— BEGIN —

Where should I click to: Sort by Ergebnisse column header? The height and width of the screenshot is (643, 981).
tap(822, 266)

— END —
— BEGIN —

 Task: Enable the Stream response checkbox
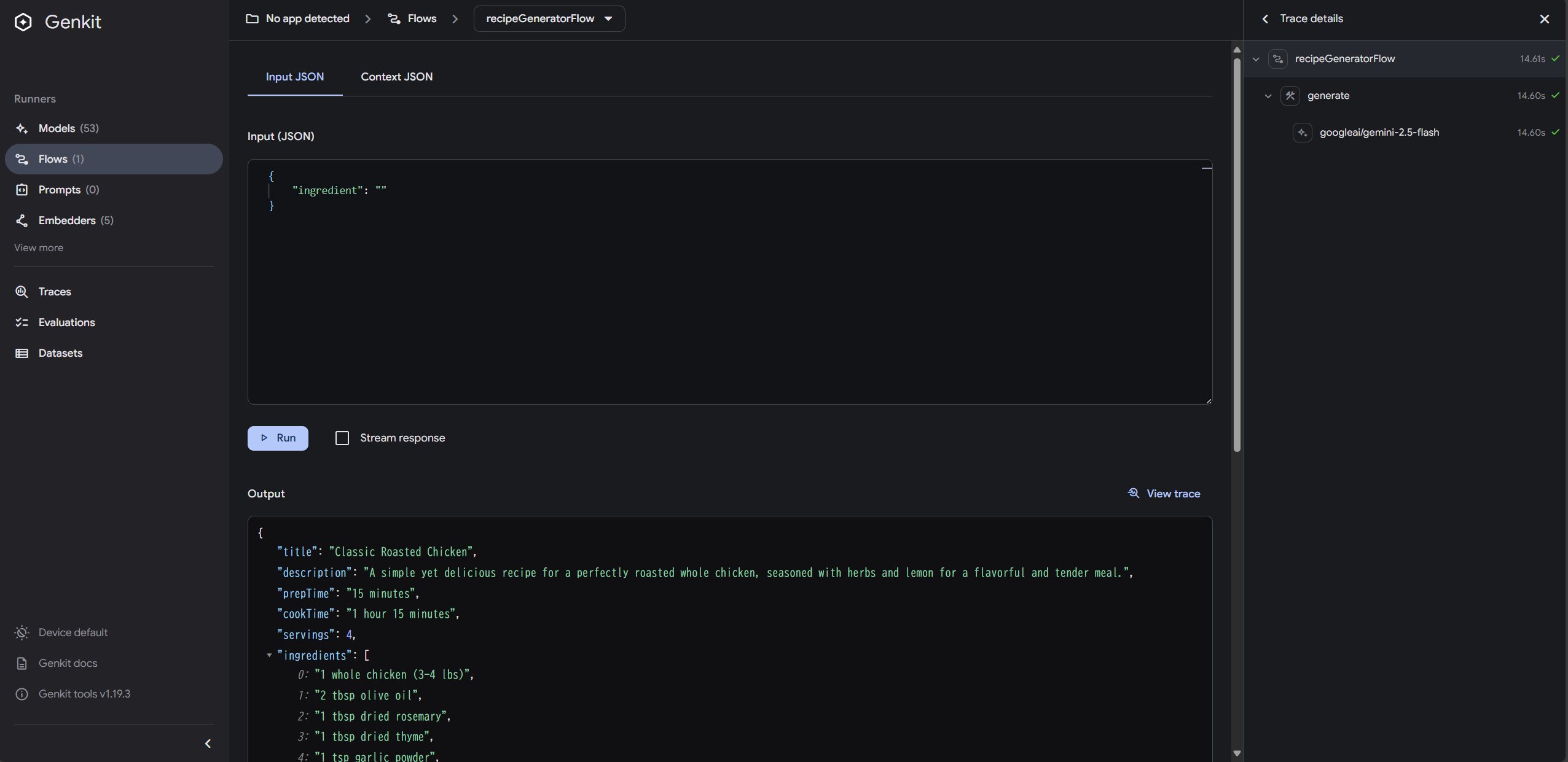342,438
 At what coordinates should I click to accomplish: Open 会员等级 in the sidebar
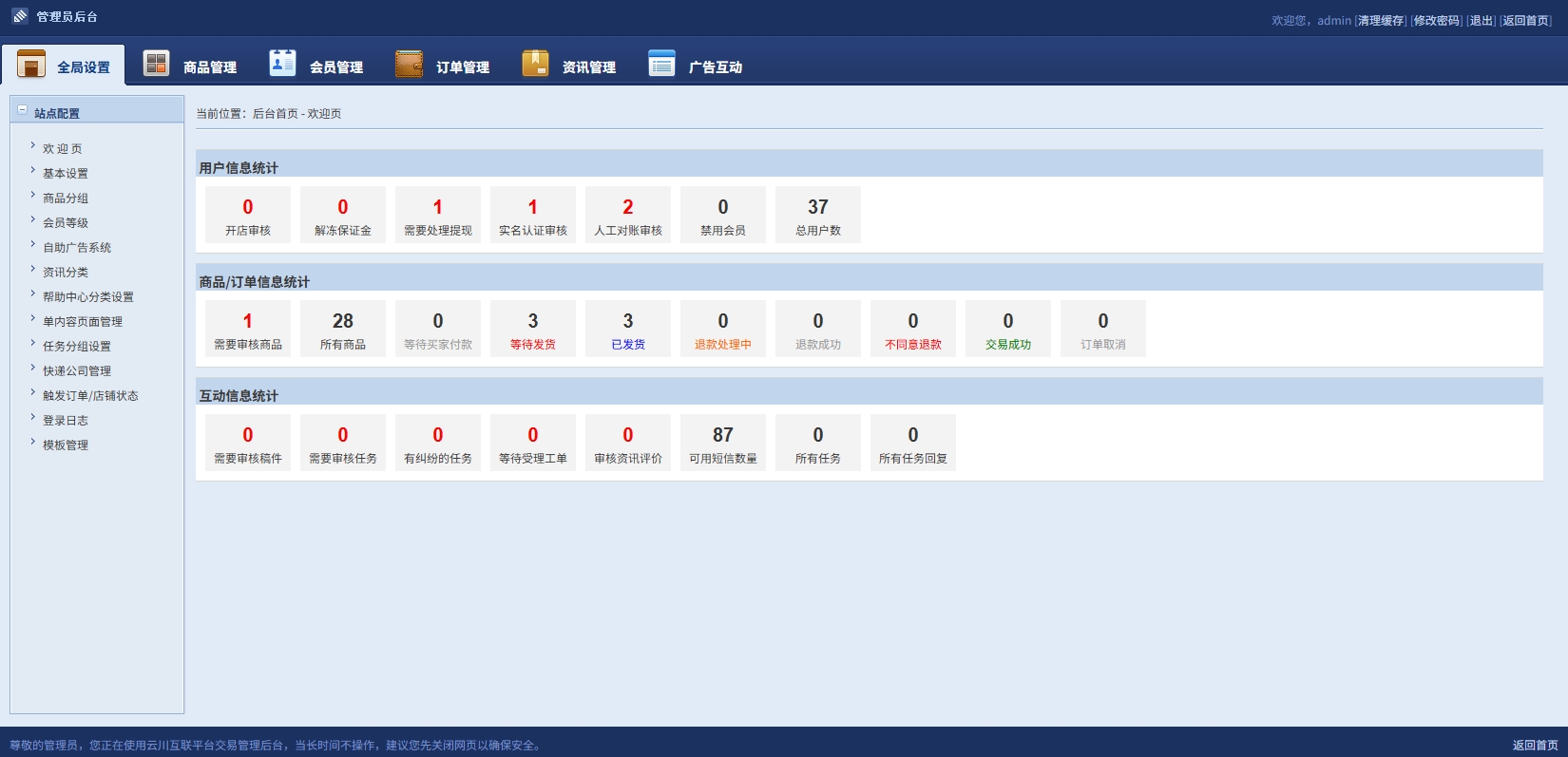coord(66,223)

— END —

Problem: Pick out every line of the items above that contains the word "click", and copy each of those lines in full.

Written solution:
Where should I click to: Sort by Ergebnisse column header? The height and width of the screenshot is (643, 981).
 At what coordinates should I click to accomplish: Open 会员等级 in the sidebar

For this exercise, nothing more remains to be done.